Background: The prognosis of adenoid cystic carcinoma (ACC), a malignant salivary gland tumour, depends on clinicopathological parameters. To decipher the biological behaviour of ACC, and to identify patients at risk of developing metastases, additional markers are needed.

Methods: Expression of the cell cycle proteins p53, cyclin D1, p16^INK4a, E2F1 and Ki-67, together with the Polycomb group (PcG) proteins BMI-1, MEL-18, EZH2 and EED was investigated immunohistochemically 21 formalin-fixed, paraffin-embedded primary ACCs in relation to tumour characteristics.
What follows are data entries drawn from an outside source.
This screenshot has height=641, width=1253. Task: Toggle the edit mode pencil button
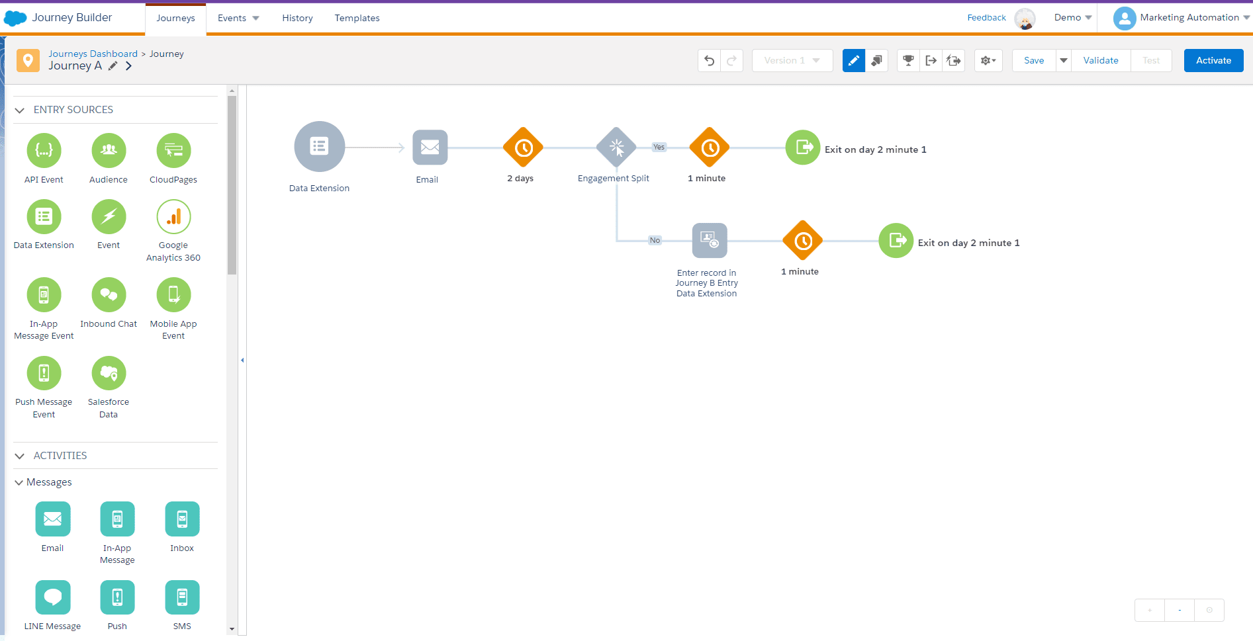[853, 61]
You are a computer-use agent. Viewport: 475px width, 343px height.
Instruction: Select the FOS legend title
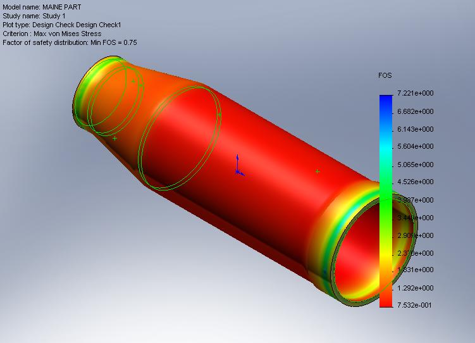click(385, 75)
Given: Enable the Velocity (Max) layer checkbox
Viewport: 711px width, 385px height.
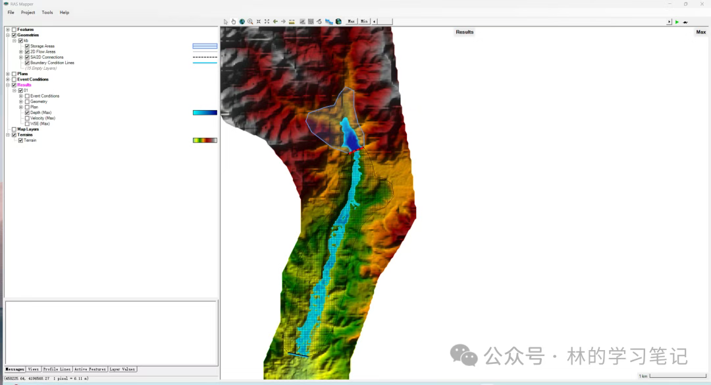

Results: ACC revealed significantly increased expression of the cell cycle proteins compared to normal salivary tissue (n = 17). Members of the two PcG complexes displayed mutually exclusive expression in normal salivary gland tissue, with BMI-1 and MEL-18 being abundantly present. In ACC, this expression pattern was disturbed, with EZH2 and EED showing significantly increased expression levels. In univariate analysis, presence of recurrence, poor differentiation and high EZH2 levels (>25% immunopositivity) significantly correlated with unfavourable outcome. ACCs with high proliferative rate (>25% Ki-67 immunopositivity) significantly correlated with high levels of EZH2 and p16. Only the development of recurrence was an independent prognostic factor of survival in multivariate analysis.

Conclusions: Expression of PcG complexes and of essential cell cycle proteins is highly deregulated in ACC. Also, EZH2 expression has prognostic relevance in this malignancy.